====== Selected extract

Knowing that you’re different from everyone else can cause a lot of anxiety while growing up, but it’s not easy for the parent either. It can be made more difficult for a number of reasons. Some kids make it obvious. The signs are distinct enough that you know something is different right away. Then again, some children are more high-functioning than others, and will fit in with their peers just fine. This can make it exceedingly difficult to figure out whether or not your child has special needs, especially if you’re not familiar with the signs. Here are some of the things you should be on the lookout for.
One of the biggest concerns for any parent should be knowing that the signs to look for at depend on the age of the child. If you aren’t always around developing children (especially special needs children), then you may not even realize that your child is lagging behind. We often focus on verbal communication when we consider special needs, but a child can have issues with vision and hearing as well, and it’s important to take these functions into consideration too.

============
====== Listed entries

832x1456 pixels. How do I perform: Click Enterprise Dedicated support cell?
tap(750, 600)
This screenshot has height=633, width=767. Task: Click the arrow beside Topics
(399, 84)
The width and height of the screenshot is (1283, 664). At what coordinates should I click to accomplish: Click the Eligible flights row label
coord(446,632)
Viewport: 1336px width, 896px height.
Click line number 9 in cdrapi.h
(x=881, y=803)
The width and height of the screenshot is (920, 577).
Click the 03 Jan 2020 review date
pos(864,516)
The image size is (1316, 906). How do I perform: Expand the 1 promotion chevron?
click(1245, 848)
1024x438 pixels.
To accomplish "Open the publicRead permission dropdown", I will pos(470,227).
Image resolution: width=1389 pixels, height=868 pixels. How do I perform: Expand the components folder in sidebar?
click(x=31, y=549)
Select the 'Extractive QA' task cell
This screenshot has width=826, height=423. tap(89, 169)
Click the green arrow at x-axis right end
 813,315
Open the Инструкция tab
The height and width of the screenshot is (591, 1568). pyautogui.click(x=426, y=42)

============

◆ What to do
a) Besides verbal communication, what kinds of issues does the passage on spotting special needs in children say a child can have?
b) Name every function or ability of a child that the passage on spotting special needs in children treats as a possible area of concern.
c) Carry on the passage about spotting special needs in children from its final sentence.
The stored items have no role in this work.

◆ Answer set
a) A child can have issues with vision and hearing.

b) Verbal communication, vision, and hearing.

c)
If your child has trouble seeing, then he or she might frequently touch or rub at their eyes. If a child tries to track your movement, but never maintains contact, there could be trouble brewing. Pay close attention to how your child interacts with toys, junk lying around on the floor, and other people. If your child complains of aches and pains in the ear or head, has infections and allergies, or speaks with abnormal volume, then he or she might have trouble hearing. Other signs to look for include response time to sounds, or inability to maintain eye contact after an abrupt noise. If your child can’t understand you, it doesn’t necessarily mean there’s any mental impairment–your child might just not hear properly.
Knowing whether or not a child has special needs while thinking is much more difficult to recognize because of how brain function progresses. Even by the first birthday, your child should be able to recognize you and the people most often around. By the second birthday, your child should have learned how to point. This signifies learning to identify simple objects. If your child isn’t talking by his or her third birthday, then you should consider finding help.
You should notice your child becoming much more active by the fourth birthday. This is the point in time at which he or she will enjoy storytime and start to become curious and ask questions. In addition, your child should be getting more comfortable when answering the questions you ask. Over the next few years, your child will learn colors, shapes, numbers, and the alphabet. When in a classroom setting, the child’s teacher will likely become aware of any issues you haven’t noticed yourself. However, it’s important that you catch special needs early on in order to combat lasting effects later in life. Doing so can help your child better fit in and adapt to social situations as they arise. It’ll make your life as a parent that much easier as well!